YOUR ASSIGNMENT: In this exercise, print only the lines of the records below from the one with "Given: Click the Max statistic value 22.000" through the one with "Click the Call recordings microphone icon", inclusive. Pictures are not part of the copy.

PROVIDED RECORDS:
%%

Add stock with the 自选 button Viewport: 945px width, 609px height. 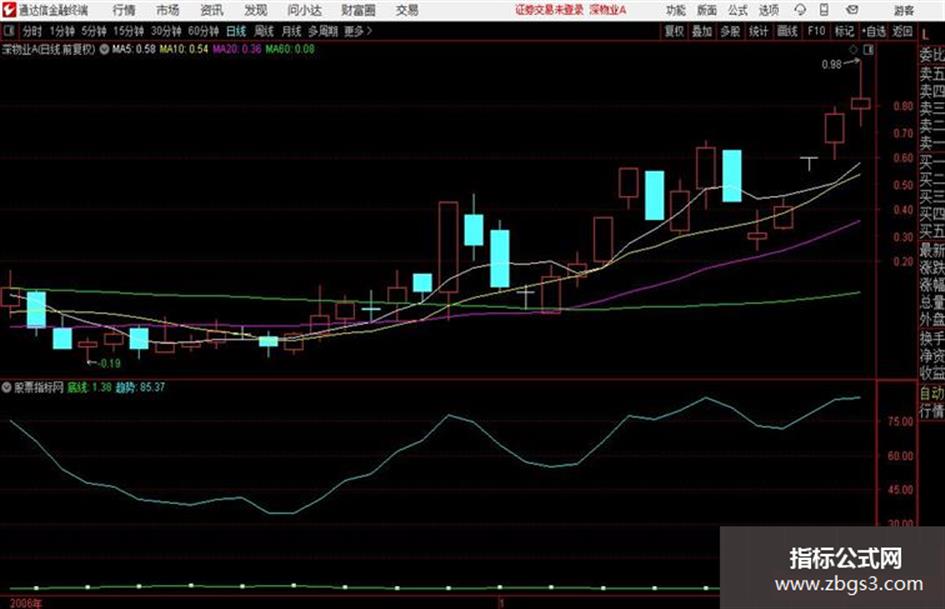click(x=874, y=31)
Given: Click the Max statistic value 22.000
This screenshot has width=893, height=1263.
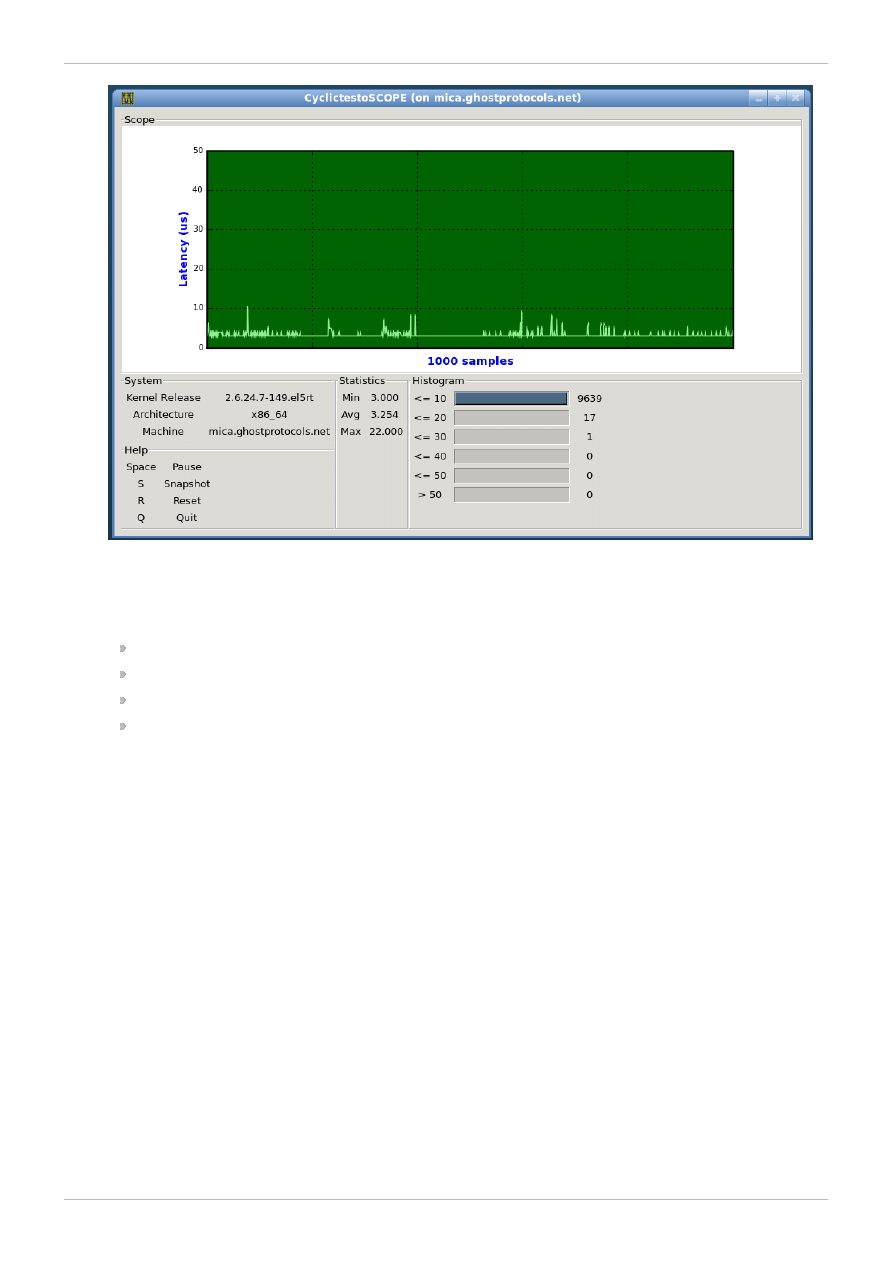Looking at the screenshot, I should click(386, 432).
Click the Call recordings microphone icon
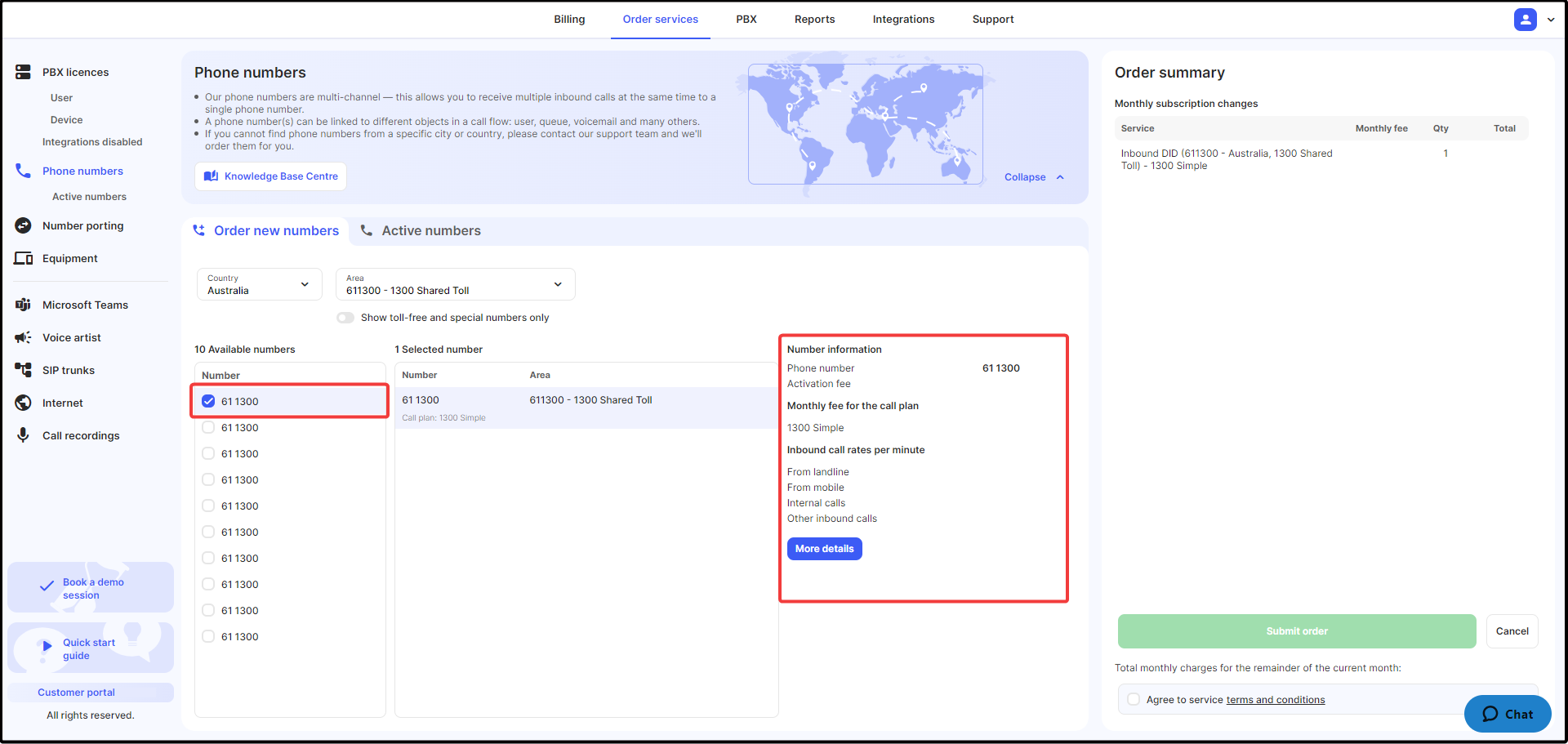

%%
%%

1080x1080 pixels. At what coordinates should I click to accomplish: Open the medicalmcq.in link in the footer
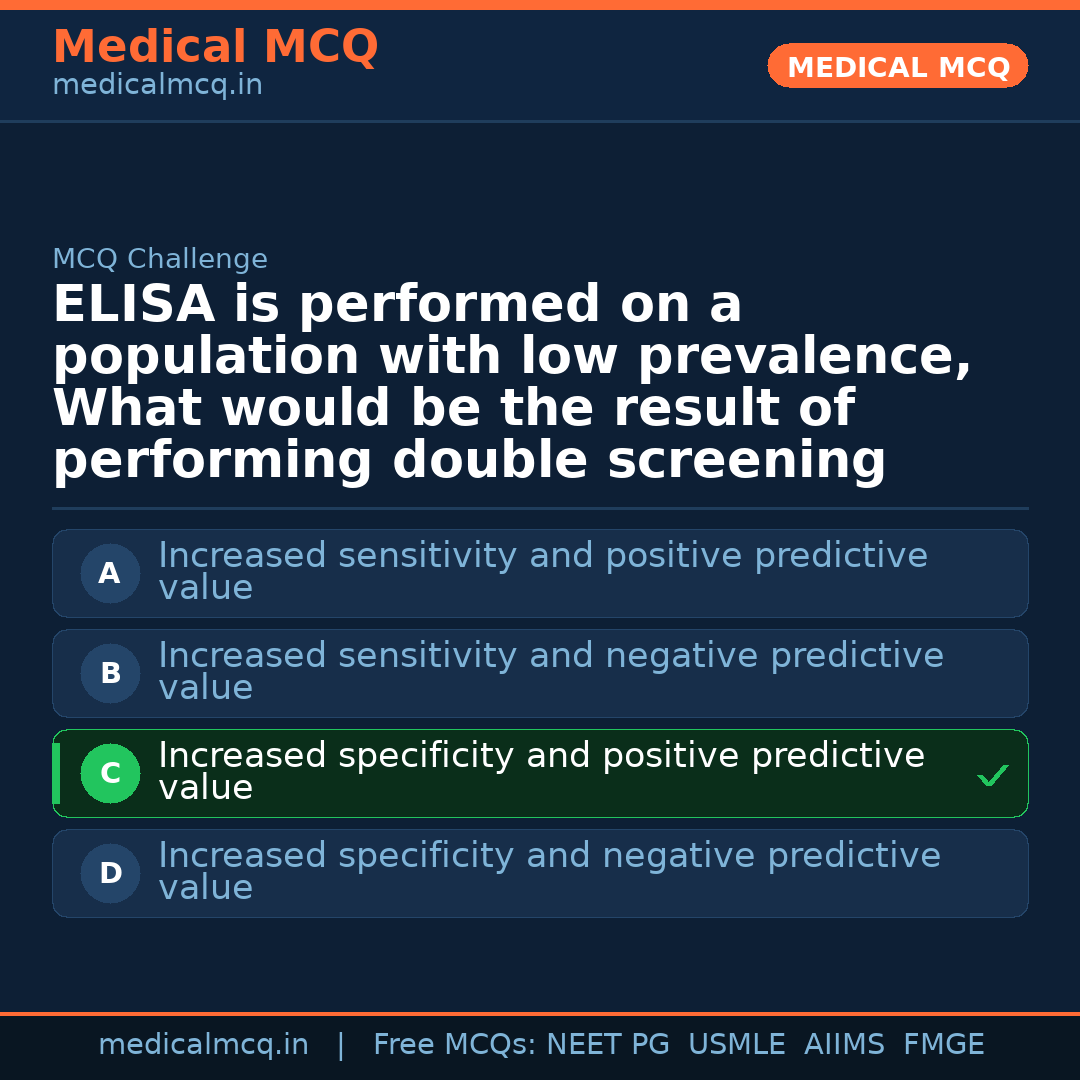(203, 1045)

%%
%%

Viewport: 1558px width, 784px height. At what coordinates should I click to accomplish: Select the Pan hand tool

%%

RESPONSE TO THIS TASK:
Given: Click the Max statistic value 22.000
This screenshot has width=893, height=1263.
Looking at the screenshot, I should click(386, 432).
Click the Call recordings microphone icon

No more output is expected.